On 2 December 1879 William Briggs (1813-1887), a farmer and miller of Stoughton, Massachusetts, received a patent for an arithmetical calculator (see US patent No. 222126). The patent model of the device (up to 1880, the US Patent Office required inventors to submit a model with their patent application) is still preserved in the National Museum of American History, Washington, D.C. (see the nearby image). In his patent application Briggs mentioned previous patents of Thomas Strode (US Patent No. 74170), Sidney Hudson (pat. No. 45829), and Homer Parmelee (pat. No. 99226).
The calculator of William Briggs (he called it quick and sure reckoner) is a wood, metal, and paper device with overall measurements: 2.2 cm x 15 cm x 15.4 cm.

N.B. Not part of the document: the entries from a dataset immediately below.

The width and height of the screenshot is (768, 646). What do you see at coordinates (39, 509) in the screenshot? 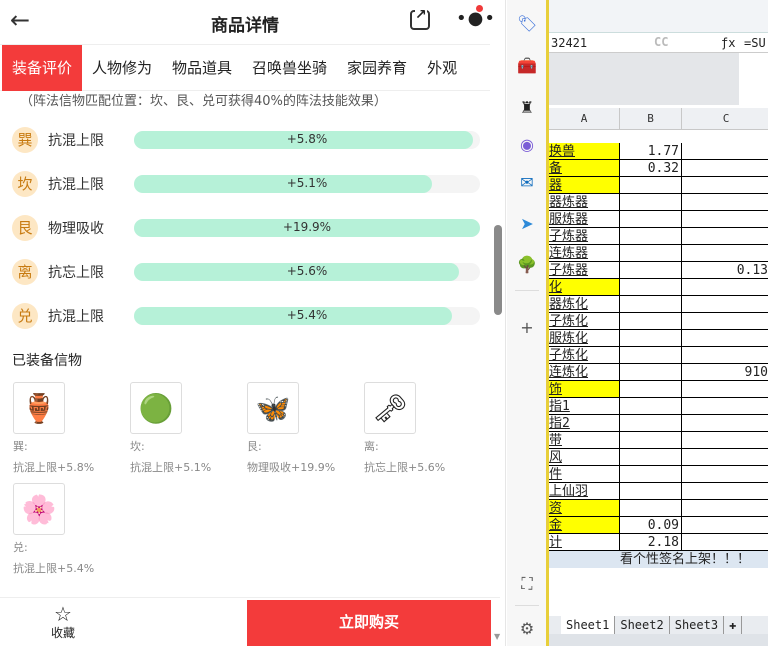
I see `item-image-icon: 🌸` at bounding box center [39, 509].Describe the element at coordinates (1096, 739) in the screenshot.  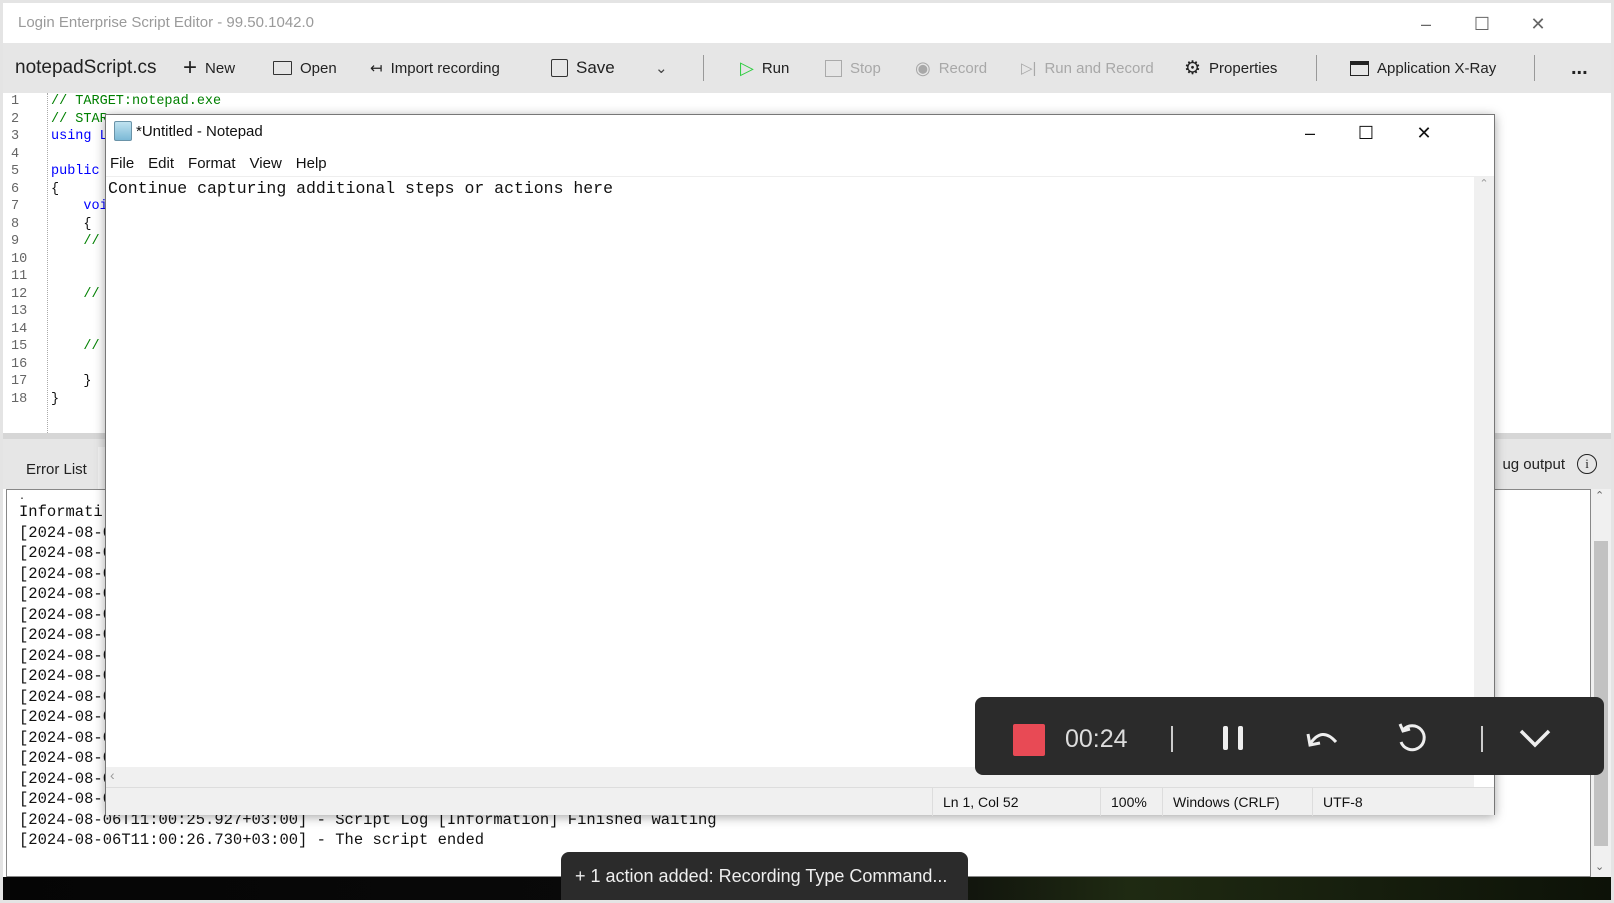
I see `recording-timer: 00:24` at that location.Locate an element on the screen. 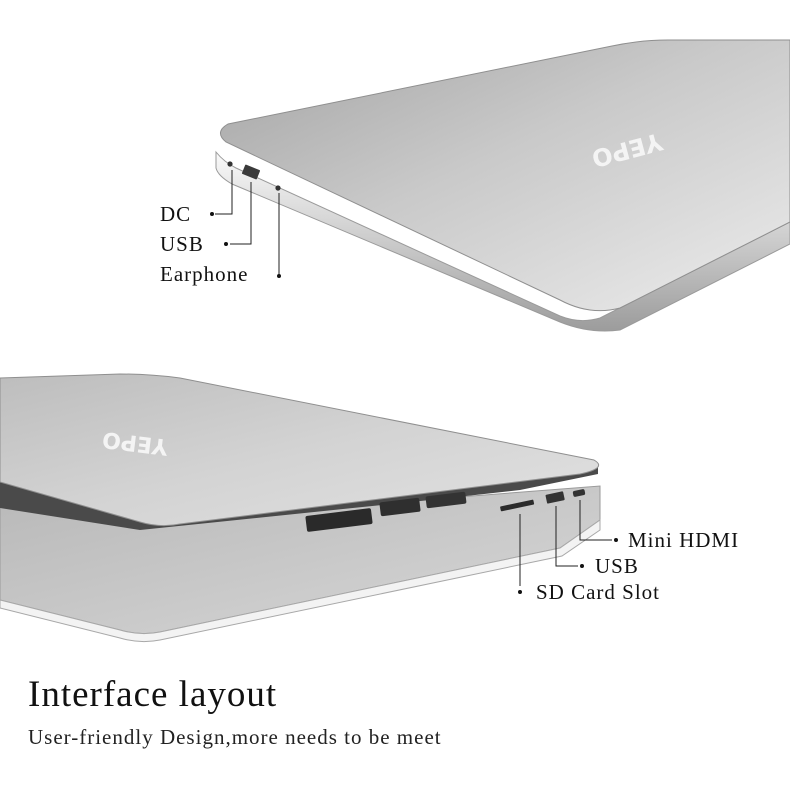 The image size is (790, 785). earphone-port-icon is located at coordinates (278, 188).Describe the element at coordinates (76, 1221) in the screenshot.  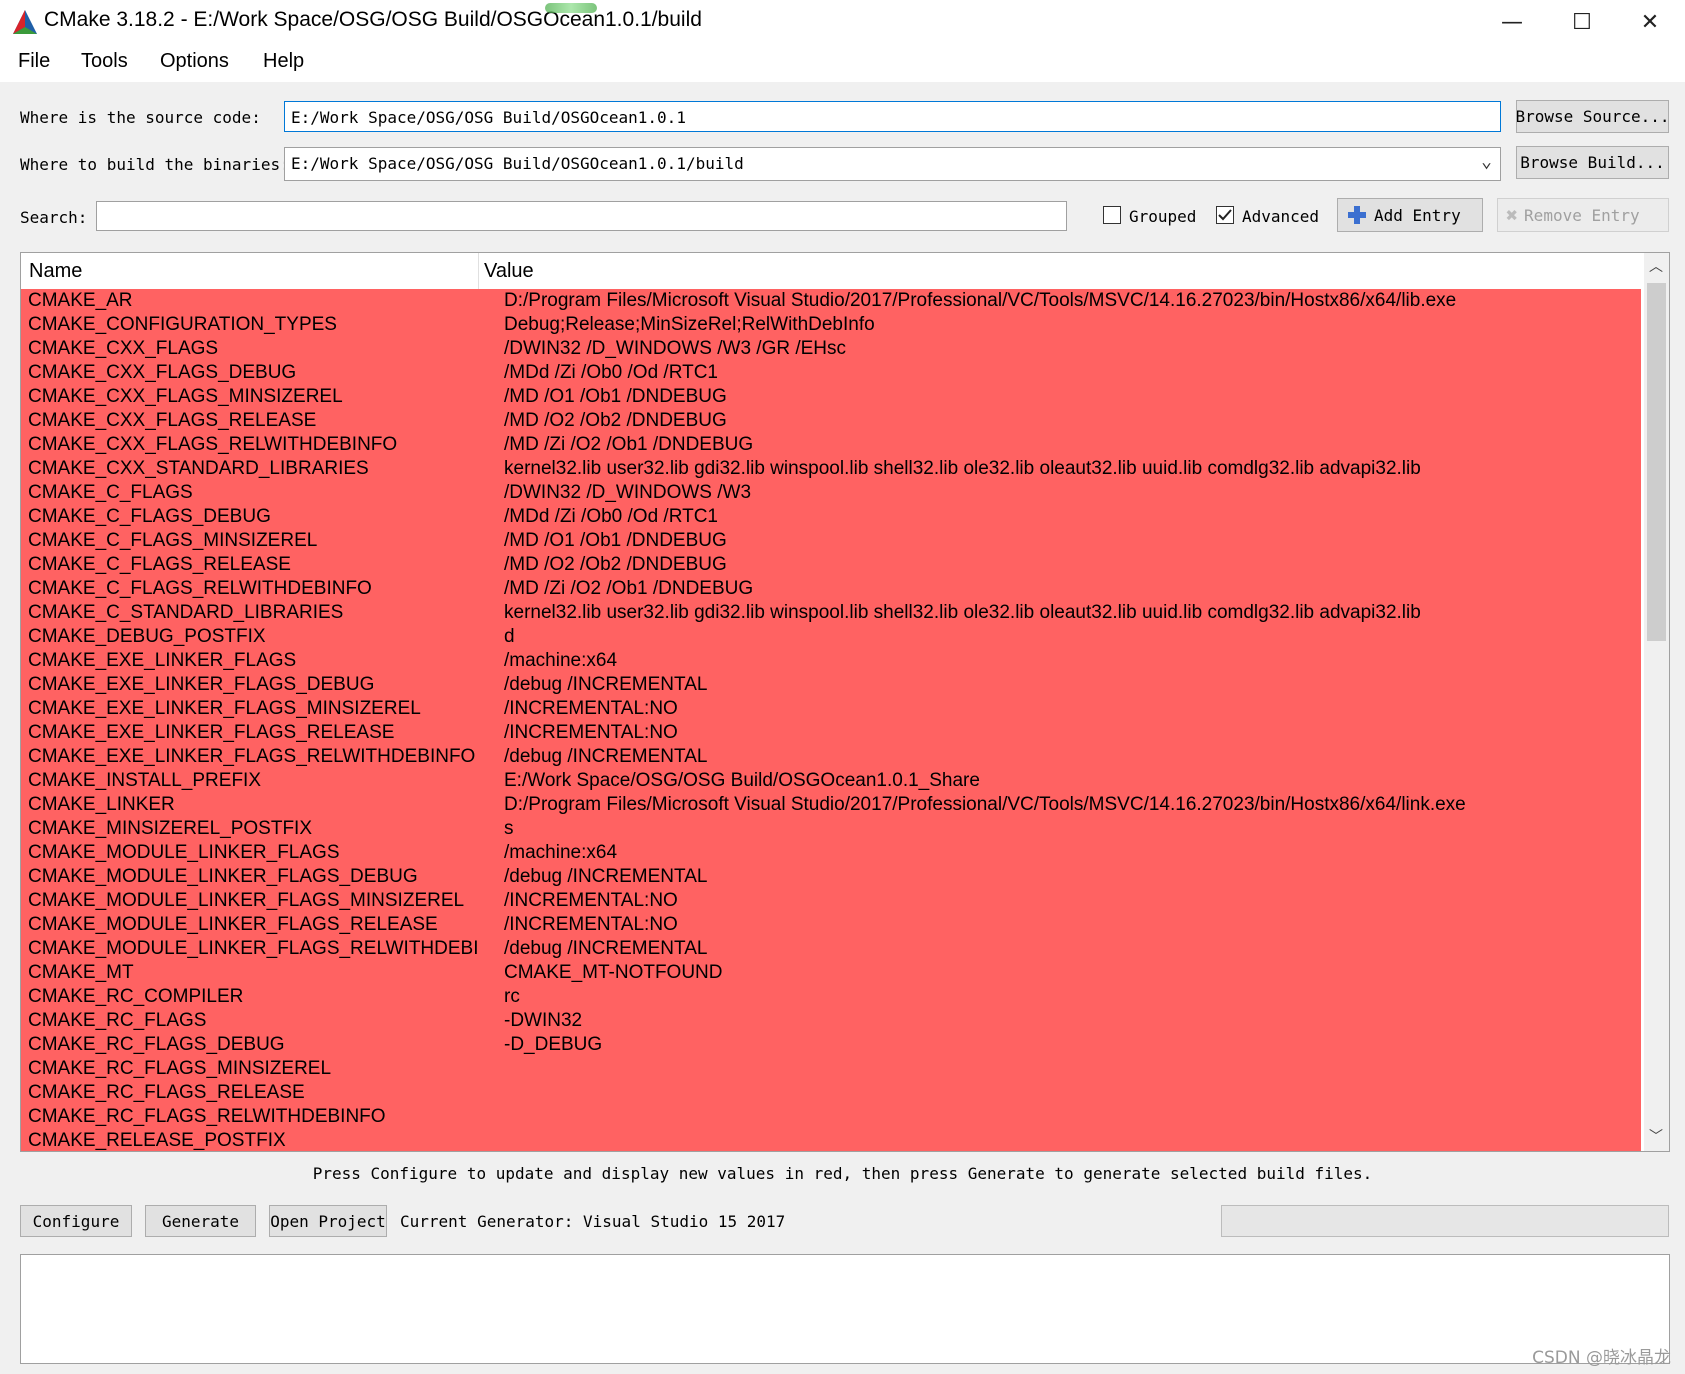
I see `configure-button: Configure` at that location.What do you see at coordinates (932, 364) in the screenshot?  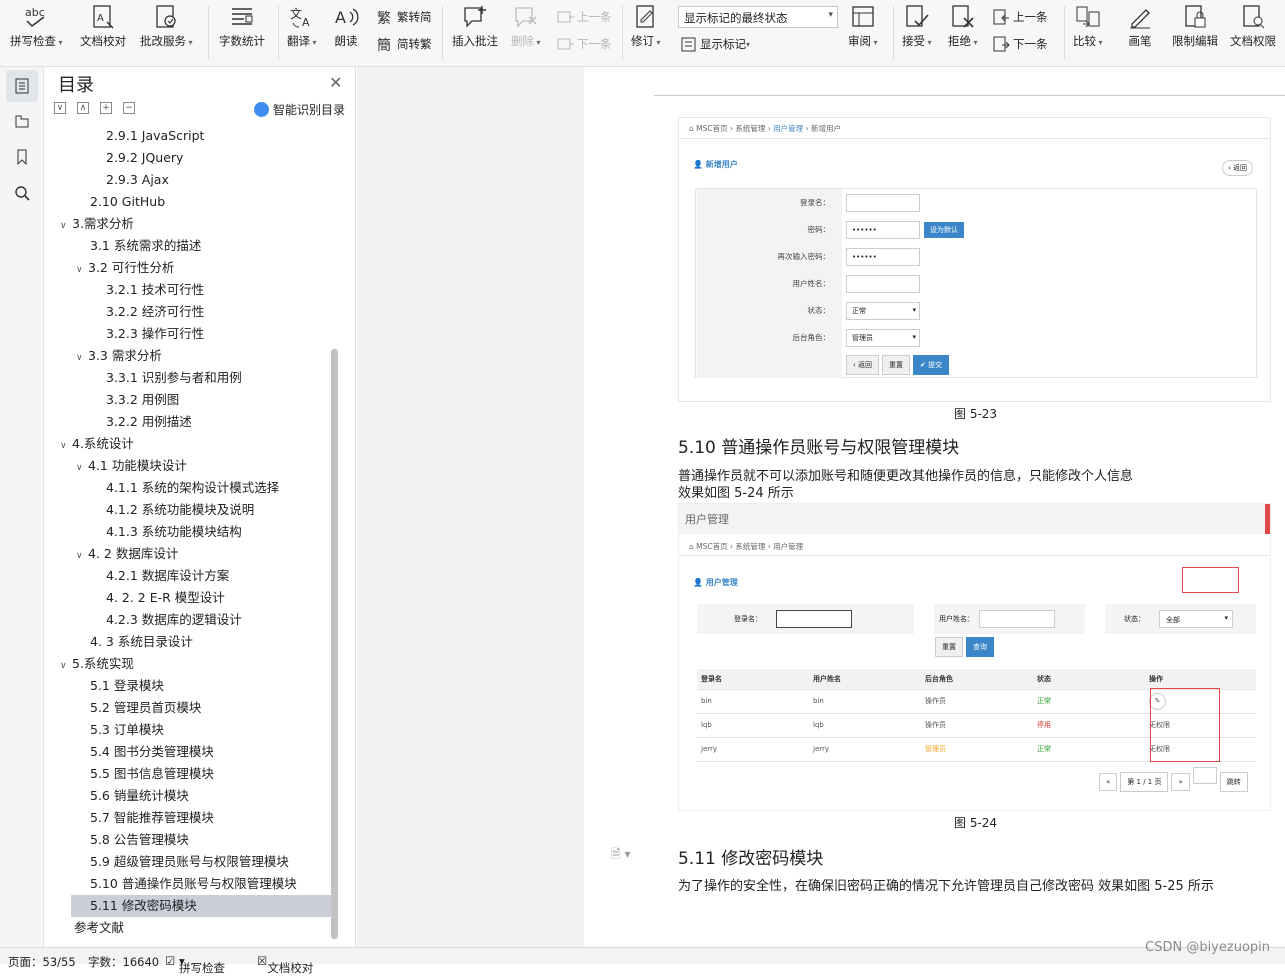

The calculator of William Briggs is an adder with a square wooden frame. On top is a piece of paper printed with the numbers from 1 to 100 and a rotating tin disc. The disc has 100 holes and is covered with another piece of paper, with the digits from 1 to 100 printed around the edge. Atop this disc is a second, smaller wooden stellated wheel (disc) with 10 serrations around the edge.
The carry mechanism is implemented by means of a fixed metal arm that reaches over the 100 discs on the outside paper. This arm advances the smaller disc at every rotation of the larger disc.
Briggs suggested that further wheels could be introduced to indicate thousands, ten thousand, etc., but he didn’t include these wheels on the simple wooden and paper model he sent to the US Patent Office.